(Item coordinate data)
* start *
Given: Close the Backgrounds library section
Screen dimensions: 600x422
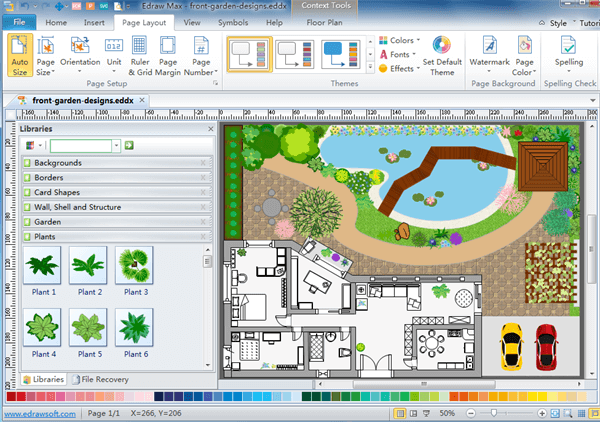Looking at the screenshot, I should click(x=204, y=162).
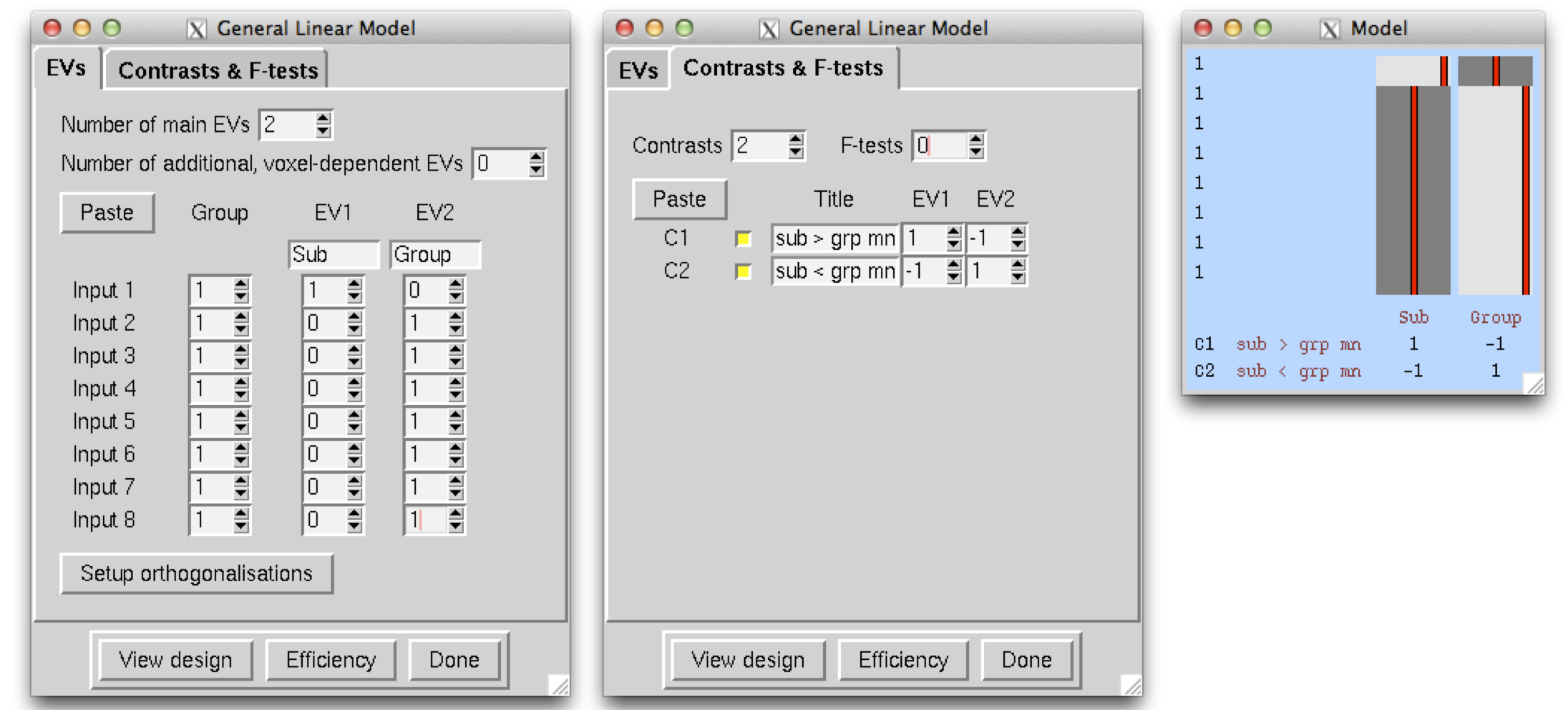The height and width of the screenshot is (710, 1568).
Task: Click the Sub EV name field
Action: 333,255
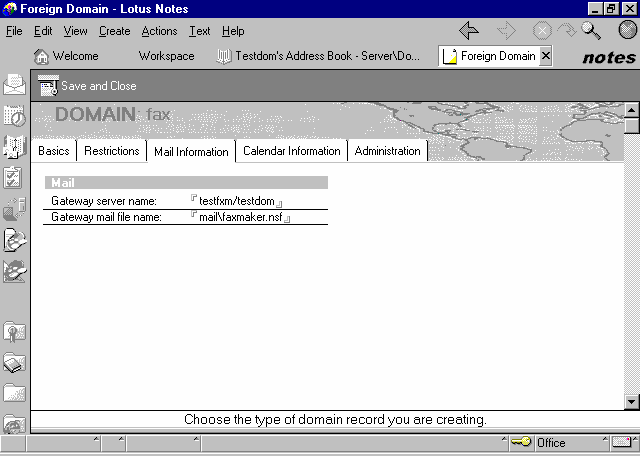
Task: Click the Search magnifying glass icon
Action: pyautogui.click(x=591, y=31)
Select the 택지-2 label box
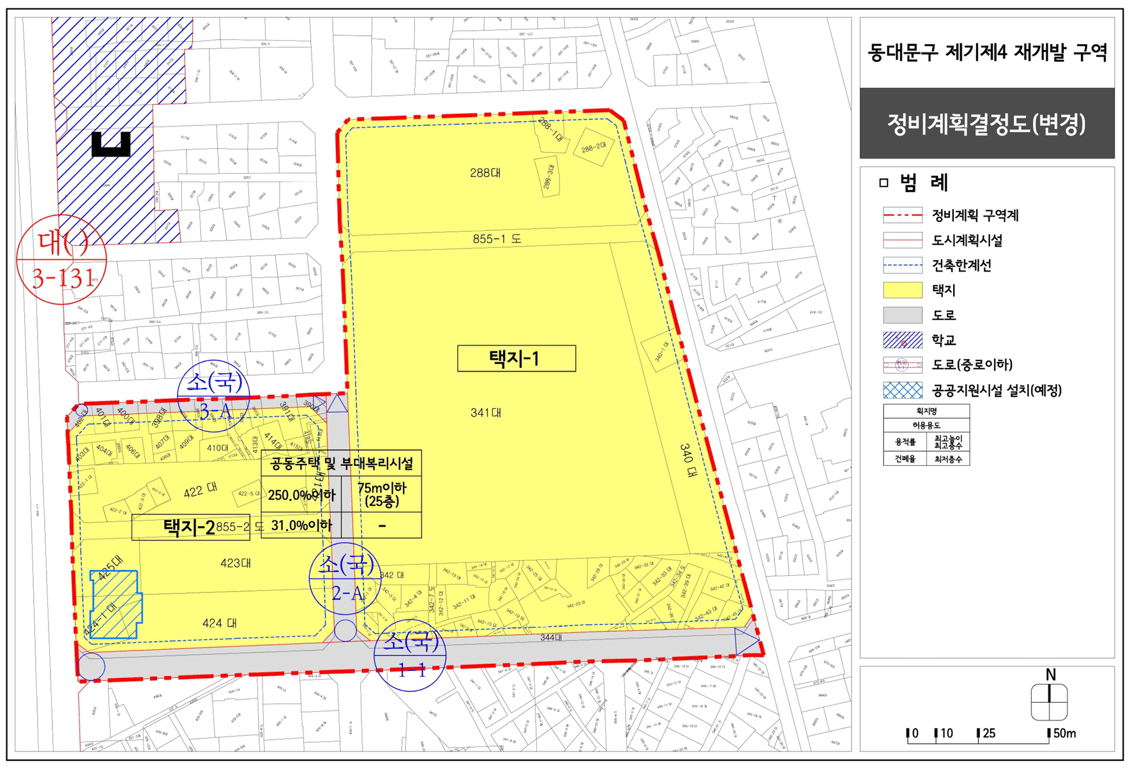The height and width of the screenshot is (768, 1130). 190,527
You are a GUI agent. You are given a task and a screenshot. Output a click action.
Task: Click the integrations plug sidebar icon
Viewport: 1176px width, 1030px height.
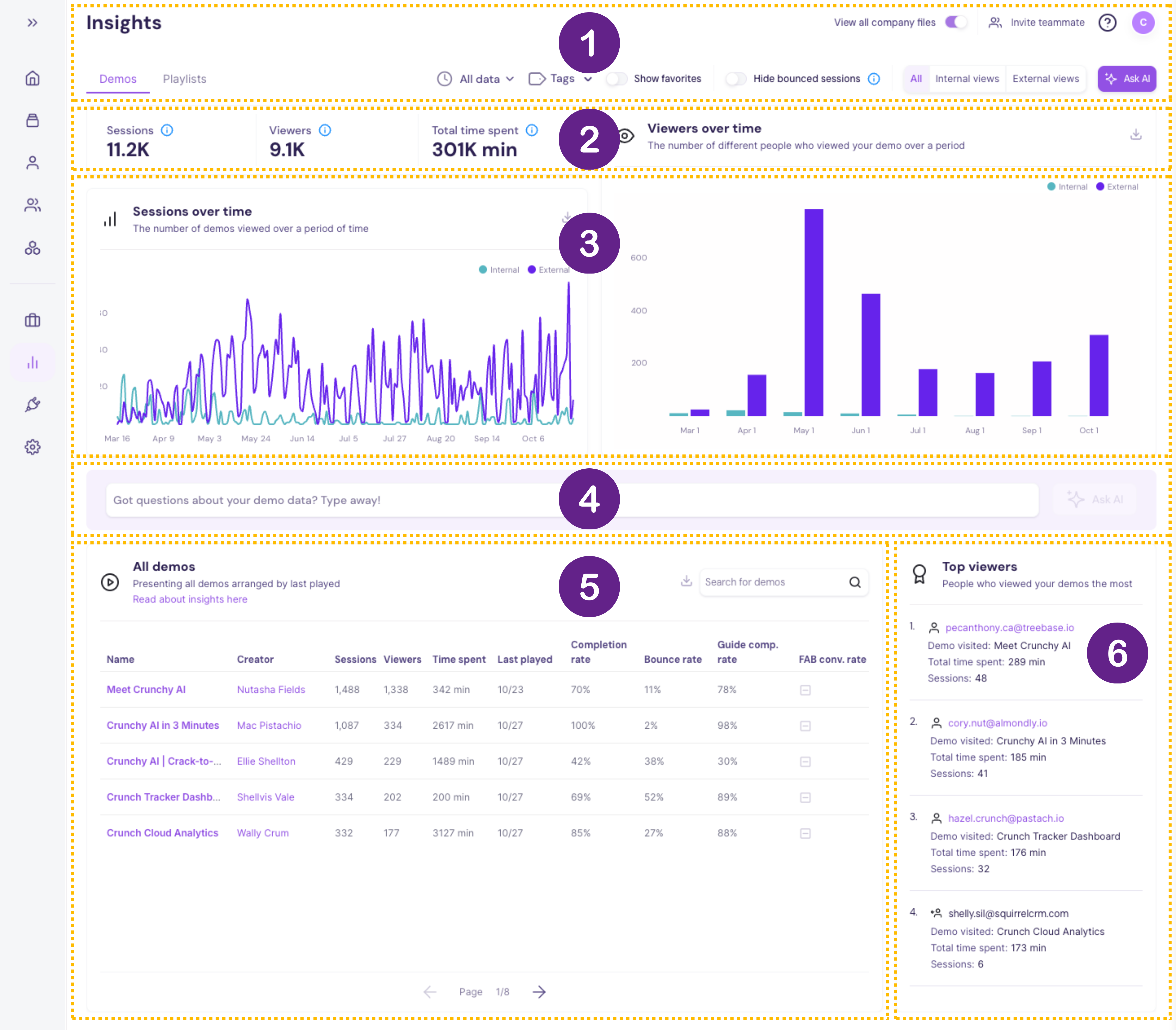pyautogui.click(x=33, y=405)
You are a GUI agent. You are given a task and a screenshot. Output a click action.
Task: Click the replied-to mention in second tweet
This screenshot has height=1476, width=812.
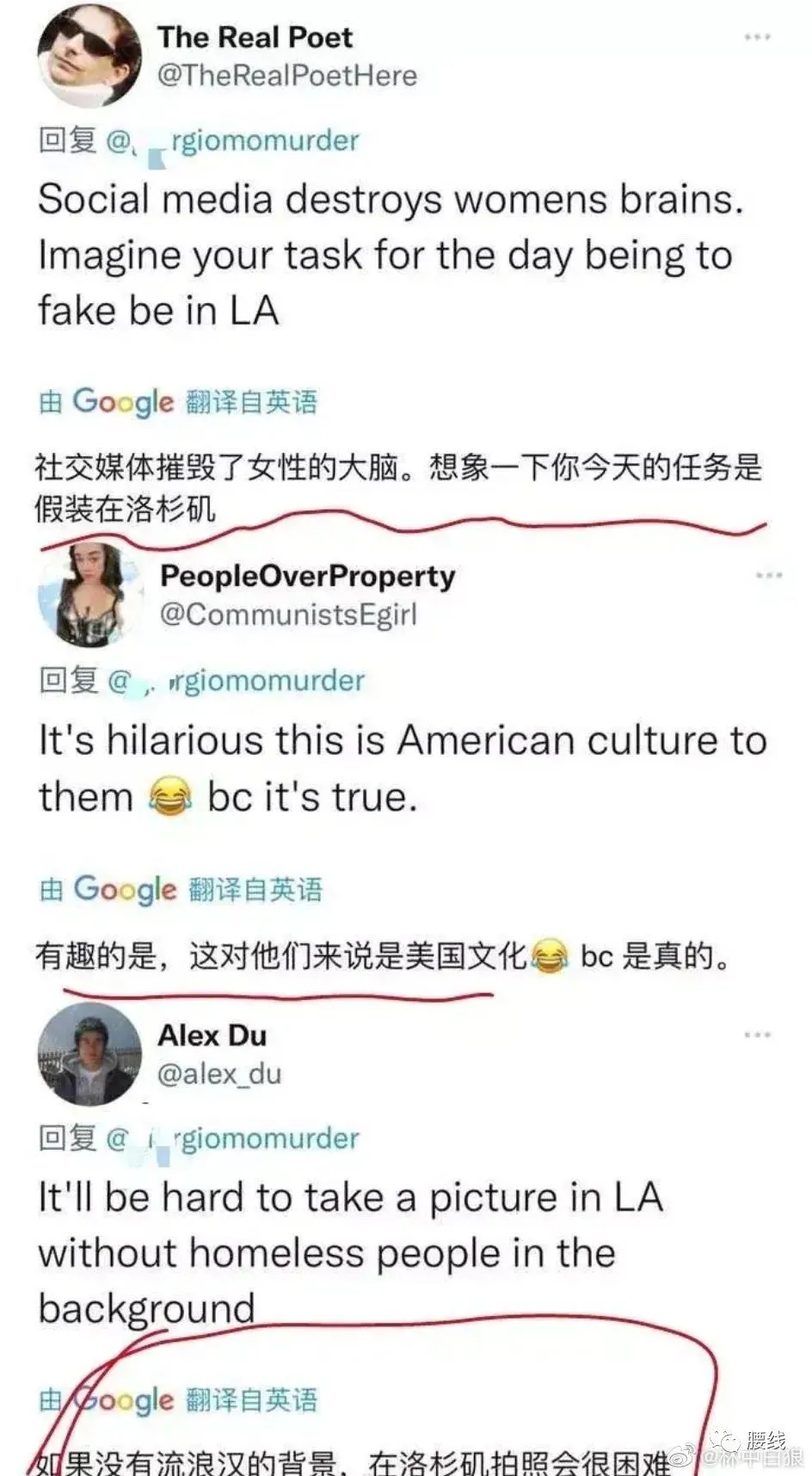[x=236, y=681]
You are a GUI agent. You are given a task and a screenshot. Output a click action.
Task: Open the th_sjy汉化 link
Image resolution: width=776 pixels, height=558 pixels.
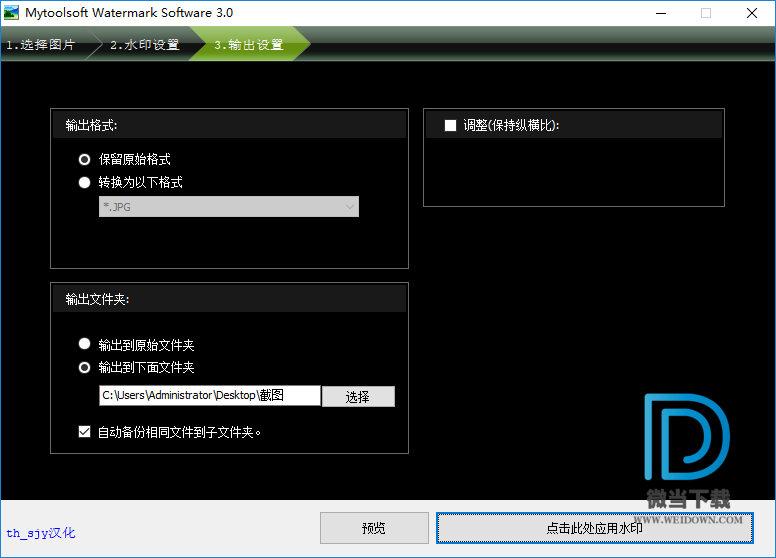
* end *
### Problem requirements
Can you write out every line of the entries above word for word, leaving out the pictures?

### Answer to this task
Given: Close the Backgrounds library section
Screen dimensions: 600x422
Looking at the screenshot, I should click(x=204, y=162).
The height and width of the screenshot is (710, 1568).
Task: Click the Sub EV name field
Action: 333,255
Task: Click the Search magnifying glass icon
Action: pyautogui.click(x=591, y=31)
Select the 택지-2 label box
The height and width of the screenshot is (768, 1130). 190,527
You are a GUI agent. You are given a task and a screenshot. Output a click action.
Task: Click the integrations plug sidebar icon
Viewport: 1176px width, 1030px height.
pyautogui.click(x=33, y=405)
You are a GUI agent. You are given a task and a screenshot. Output a click action.
Task: Click the replied-to mention in second tweet
This screenshot has height=1476, width=812.
[x=236, y=681]
You are a GUI agent. You are given a task and a screenshot. Output a click action.
Task: Open the th_sjy汉化 link
Image resolution: width=776 pixels, height=558 pixels.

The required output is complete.